I just feel lonely. Even in a room filled with people I feel lonely. It’s killing me inside knowing that there’s no one who can really understand me, no one who I can talk to, no one who can be my friend. I’ve read stories of people in their teenage years who had a crisis, but being surounded by people who you know that would hate having someone bisexual around them is devastating. I tried and tried and tried and every goddamn time it’s always the same: nobody to talk to and those who might seem interested turn you down telling me really silly reasons. Last week I’ve found on the Internet this guy who seemed very nice and interesting and I asked him if he wanted to go out for a walk.
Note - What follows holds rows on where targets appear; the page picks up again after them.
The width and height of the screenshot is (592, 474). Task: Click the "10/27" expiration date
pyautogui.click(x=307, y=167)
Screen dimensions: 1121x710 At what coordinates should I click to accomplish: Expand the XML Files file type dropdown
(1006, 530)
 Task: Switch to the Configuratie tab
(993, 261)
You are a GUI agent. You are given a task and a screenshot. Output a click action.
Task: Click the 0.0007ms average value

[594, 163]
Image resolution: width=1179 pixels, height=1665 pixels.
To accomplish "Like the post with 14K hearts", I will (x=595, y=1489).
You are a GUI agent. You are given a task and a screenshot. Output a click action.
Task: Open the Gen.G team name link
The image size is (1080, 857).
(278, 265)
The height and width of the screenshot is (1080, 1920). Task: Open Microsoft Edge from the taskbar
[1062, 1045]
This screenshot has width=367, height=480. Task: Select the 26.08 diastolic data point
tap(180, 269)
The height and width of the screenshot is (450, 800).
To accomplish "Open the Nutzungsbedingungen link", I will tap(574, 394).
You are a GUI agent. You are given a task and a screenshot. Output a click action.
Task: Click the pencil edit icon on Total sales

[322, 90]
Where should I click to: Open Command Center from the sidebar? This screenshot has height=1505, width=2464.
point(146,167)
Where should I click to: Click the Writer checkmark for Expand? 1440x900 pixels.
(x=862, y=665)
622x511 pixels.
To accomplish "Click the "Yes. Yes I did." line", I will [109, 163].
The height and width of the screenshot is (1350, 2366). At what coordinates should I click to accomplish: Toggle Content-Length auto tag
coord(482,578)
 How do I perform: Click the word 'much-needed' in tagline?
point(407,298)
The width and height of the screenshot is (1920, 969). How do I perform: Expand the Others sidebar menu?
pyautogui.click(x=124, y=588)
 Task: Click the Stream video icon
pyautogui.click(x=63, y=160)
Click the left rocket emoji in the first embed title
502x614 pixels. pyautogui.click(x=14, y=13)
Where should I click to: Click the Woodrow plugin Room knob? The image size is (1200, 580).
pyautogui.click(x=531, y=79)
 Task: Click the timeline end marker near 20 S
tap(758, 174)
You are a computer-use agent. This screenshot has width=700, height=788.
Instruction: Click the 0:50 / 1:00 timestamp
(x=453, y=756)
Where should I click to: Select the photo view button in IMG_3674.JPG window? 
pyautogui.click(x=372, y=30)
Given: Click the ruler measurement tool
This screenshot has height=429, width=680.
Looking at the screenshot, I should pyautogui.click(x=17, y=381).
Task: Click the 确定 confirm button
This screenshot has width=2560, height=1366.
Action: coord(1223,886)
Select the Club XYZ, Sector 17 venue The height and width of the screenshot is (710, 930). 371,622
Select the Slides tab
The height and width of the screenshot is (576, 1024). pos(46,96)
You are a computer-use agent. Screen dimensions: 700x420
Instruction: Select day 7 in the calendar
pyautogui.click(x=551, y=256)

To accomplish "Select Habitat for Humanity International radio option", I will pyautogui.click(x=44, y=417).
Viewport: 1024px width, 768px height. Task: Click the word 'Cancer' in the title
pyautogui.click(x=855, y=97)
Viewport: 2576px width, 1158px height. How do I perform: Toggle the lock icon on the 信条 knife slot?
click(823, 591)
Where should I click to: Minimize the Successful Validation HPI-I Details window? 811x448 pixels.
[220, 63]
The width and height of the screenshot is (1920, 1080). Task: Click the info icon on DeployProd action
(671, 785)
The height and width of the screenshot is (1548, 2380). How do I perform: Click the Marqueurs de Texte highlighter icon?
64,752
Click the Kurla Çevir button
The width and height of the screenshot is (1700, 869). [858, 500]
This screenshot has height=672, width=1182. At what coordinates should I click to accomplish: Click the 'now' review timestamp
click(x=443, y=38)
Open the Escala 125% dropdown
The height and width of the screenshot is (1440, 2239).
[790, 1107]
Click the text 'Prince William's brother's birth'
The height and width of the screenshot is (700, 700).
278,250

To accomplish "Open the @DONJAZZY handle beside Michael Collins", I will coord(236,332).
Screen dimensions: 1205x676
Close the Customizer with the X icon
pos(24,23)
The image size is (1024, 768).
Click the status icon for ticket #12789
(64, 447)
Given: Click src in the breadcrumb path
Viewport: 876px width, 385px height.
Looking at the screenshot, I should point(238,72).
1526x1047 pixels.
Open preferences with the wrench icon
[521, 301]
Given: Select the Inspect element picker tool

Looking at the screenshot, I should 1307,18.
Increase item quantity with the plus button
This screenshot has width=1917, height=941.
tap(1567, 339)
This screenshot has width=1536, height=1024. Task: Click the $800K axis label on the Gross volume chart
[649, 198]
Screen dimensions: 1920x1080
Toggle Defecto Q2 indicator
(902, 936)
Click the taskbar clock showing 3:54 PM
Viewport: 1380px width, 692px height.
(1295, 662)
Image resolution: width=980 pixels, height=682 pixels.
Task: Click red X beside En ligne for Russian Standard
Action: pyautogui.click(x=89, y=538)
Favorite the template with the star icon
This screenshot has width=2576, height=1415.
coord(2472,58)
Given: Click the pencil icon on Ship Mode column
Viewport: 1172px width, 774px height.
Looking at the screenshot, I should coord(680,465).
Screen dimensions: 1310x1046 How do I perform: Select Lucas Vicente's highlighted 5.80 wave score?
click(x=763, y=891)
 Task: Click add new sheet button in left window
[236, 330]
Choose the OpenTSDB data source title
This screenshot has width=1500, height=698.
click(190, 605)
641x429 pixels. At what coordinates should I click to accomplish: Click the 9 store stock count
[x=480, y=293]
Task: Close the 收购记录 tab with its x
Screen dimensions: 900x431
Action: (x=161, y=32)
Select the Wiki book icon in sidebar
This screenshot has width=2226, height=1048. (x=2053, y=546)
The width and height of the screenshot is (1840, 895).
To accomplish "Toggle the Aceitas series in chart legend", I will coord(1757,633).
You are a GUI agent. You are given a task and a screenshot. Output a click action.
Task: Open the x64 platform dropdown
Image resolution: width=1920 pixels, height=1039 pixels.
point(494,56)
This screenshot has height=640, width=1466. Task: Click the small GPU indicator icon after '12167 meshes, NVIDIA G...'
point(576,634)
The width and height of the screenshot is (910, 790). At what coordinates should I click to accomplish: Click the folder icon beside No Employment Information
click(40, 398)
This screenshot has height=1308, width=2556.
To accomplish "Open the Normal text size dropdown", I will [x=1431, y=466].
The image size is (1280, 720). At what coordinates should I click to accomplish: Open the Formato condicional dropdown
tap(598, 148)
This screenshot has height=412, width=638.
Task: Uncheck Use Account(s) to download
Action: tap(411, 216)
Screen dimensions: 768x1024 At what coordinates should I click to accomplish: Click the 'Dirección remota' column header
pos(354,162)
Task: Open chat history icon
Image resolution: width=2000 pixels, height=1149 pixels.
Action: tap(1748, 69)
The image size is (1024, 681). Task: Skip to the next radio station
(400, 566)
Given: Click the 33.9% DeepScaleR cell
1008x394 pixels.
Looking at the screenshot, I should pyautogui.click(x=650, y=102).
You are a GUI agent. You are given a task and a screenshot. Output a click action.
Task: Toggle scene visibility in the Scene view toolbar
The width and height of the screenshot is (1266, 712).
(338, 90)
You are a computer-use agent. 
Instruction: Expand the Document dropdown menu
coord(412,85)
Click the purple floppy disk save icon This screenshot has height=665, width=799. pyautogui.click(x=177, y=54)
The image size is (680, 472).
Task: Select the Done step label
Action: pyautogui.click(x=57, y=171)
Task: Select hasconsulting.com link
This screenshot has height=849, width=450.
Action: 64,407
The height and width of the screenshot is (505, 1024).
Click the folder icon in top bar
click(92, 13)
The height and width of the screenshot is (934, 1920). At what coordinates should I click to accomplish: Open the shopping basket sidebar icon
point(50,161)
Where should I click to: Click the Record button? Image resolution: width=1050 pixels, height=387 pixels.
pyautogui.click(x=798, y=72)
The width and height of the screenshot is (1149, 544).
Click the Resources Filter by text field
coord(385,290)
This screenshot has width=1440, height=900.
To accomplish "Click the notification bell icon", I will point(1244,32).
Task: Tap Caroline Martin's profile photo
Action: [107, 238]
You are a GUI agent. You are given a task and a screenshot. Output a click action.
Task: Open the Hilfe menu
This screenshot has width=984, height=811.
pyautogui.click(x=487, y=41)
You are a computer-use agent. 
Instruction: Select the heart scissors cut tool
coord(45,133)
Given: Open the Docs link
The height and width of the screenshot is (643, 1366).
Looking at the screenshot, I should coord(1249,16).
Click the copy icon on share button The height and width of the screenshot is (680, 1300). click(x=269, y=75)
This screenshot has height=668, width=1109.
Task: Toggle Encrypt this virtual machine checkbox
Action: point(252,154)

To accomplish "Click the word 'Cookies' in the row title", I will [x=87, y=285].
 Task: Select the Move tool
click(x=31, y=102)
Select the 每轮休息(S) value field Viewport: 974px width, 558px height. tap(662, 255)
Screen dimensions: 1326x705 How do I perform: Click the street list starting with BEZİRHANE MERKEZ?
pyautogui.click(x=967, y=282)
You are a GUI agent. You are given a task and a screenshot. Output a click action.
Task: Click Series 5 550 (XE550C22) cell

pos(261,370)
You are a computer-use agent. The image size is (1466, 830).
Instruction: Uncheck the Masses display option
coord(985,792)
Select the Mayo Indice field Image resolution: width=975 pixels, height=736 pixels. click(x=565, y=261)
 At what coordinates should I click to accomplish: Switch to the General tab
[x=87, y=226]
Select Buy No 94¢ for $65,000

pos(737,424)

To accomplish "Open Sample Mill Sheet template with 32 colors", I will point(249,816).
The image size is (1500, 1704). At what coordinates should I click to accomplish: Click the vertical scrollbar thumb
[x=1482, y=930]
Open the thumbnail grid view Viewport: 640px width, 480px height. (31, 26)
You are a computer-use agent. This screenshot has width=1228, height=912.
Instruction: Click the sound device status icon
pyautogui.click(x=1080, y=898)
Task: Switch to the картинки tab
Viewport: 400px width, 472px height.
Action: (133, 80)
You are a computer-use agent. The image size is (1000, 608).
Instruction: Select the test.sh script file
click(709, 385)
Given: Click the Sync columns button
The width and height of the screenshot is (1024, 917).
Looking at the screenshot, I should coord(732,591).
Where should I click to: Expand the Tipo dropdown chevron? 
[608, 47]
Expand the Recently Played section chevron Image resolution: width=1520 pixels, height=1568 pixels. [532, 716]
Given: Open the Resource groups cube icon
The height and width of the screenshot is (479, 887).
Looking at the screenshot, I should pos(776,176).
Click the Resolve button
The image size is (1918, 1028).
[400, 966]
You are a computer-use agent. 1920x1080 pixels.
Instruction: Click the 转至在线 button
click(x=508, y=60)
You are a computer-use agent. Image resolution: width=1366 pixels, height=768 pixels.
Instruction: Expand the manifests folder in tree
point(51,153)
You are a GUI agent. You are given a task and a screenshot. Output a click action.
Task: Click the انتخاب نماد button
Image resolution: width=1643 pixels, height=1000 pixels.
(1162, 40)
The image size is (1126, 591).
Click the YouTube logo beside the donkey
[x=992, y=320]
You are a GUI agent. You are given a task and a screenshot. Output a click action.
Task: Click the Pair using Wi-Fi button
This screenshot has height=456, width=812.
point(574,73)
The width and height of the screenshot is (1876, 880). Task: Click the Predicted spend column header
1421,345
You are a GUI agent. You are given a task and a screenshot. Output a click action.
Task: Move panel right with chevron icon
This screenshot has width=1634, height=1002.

He was alright but afterwards he said that he didn’t have time and money and that he already programmed his weekend and things like that. I always thought of myself as being insistent but now I think that I’ve grown up and maybe I just grew up with this fear of being rejected. When I was younger good grades were satisfting, but i’ve grown tired of it. I DON’T WANT TO BE A MODEL STUDENT. I WANT SOMEONE TO TALK TO. Not really everyone knows what real friendship knows, I just want someone who can keep my secret. I feel depressed, tired, not motivated, mad, probably insane and I’m sorry. I always said I’m sorry when I did something wrong or maybe I thought I did wrong. I just want to be free and to change. My mind and my body just can’t stand this suffering anymore. Sometimes I just feel like tearing apart my body just to set me free. I’m just confused and lonely.
1 comment
Oww, you poor thing! :c I hope you will find a good friend who listens your problems and gives you shoulder to cry on! It’s important that everyone has someone to trust and speak to, nobody should reject you just becouse you are bi! There is nothing wrong with that!